PG&E, has filed documents with the state asking for a 5% rate increase for its most energy-efficient customers. The increase would allow PG&E to give price cuts of 2.5 to 5.7% to their largest customers. These are those who use between 131 and 300% of the monthly baseline average.
The document says:
PG&E proposes to increase Tier 1 and Tier 2 rates on all non-CARE residential rate schedules by 5.0 percent and to decrease non-CARE Tier 3, 4, and 5 rates commensurately.CARE refers to a financial assistance program for low-income homes and housing facilities. So this would refer to those customers not in that program. The tiers are based on usage. Tiers 1 and 2 use the least.

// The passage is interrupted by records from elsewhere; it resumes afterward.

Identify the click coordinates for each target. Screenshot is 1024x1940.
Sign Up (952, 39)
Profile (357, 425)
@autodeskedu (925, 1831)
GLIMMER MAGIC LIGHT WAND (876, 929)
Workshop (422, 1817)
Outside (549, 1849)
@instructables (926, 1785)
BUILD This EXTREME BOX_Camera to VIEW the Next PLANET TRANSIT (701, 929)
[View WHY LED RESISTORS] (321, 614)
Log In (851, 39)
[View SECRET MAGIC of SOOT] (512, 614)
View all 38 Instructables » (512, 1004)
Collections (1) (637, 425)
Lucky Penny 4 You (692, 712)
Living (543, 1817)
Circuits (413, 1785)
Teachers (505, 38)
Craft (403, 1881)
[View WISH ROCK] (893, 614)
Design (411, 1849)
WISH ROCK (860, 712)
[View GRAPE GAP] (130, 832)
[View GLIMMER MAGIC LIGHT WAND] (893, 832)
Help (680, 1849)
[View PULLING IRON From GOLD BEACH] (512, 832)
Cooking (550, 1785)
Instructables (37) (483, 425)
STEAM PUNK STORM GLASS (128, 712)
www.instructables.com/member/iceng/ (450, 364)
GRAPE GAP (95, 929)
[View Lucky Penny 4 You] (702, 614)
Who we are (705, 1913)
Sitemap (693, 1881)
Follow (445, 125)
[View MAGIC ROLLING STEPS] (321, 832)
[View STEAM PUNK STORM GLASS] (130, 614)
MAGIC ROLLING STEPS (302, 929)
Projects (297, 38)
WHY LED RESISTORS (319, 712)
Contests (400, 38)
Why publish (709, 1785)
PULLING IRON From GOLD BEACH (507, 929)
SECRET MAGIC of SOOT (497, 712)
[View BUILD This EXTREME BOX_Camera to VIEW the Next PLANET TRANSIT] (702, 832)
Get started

They are as follows:
Tier # Description
Tier 1 Up to the Baseline amount
Tier 2 Electricity usage from 101% to 130% of Baseline
Tier 3 Electricity usage from 131% to 200% of Baseline
Tier 4 Electricity usage from 201% to 300% of Baseline
Tier 5 Electricity usage in excess of 300% of Baseline
PG&E saw profits rise 4.6% in the third quarter of this year. This is reminiscent of what happened to East Bay Municipal Utility Customers earlier this year. After a year of drought-induced water rationing, EBMUD said customers were saving too much, and they were losing too much money. So not only did EBMUD remove rationing, they hiked rates.